§ **Exercise aim**
From the records below, pull out every line that contains the string "pixels", matching case exactly, and copy each one in full.

Target pointing data:
== == ==

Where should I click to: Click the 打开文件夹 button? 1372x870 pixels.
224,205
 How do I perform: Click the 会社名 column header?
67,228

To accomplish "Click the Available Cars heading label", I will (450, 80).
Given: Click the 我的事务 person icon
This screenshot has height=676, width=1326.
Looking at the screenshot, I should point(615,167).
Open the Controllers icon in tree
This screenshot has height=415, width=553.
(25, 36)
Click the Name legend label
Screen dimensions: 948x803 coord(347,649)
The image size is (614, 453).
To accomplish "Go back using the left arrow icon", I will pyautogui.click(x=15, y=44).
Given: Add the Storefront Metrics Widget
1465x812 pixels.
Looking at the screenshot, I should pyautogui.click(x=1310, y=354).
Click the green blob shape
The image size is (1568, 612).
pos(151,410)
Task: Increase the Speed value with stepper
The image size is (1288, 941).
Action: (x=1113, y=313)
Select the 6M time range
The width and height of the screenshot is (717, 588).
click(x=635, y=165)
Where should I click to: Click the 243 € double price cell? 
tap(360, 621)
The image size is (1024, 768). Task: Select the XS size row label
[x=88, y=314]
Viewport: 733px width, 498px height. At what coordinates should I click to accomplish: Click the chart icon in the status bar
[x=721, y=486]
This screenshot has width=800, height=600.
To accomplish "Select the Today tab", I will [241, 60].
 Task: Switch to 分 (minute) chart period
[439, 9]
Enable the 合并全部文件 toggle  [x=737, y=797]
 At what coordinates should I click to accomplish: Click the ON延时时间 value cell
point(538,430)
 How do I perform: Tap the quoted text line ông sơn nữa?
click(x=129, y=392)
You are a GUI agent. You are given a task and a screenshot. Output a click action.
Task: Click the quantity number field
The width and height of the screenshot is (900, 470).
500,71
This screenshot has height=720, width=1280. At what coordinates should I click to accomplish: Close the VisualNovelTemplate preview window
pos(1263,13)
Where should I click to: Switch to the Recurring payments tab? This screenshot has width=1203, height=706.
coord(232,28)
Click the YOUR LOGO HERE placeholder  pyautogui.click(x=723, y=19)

== == ==

§ **Response to this task**
Where should I click to: Click the 打开文件夹 button? 1372x870 pixels.
1465x812 pixels.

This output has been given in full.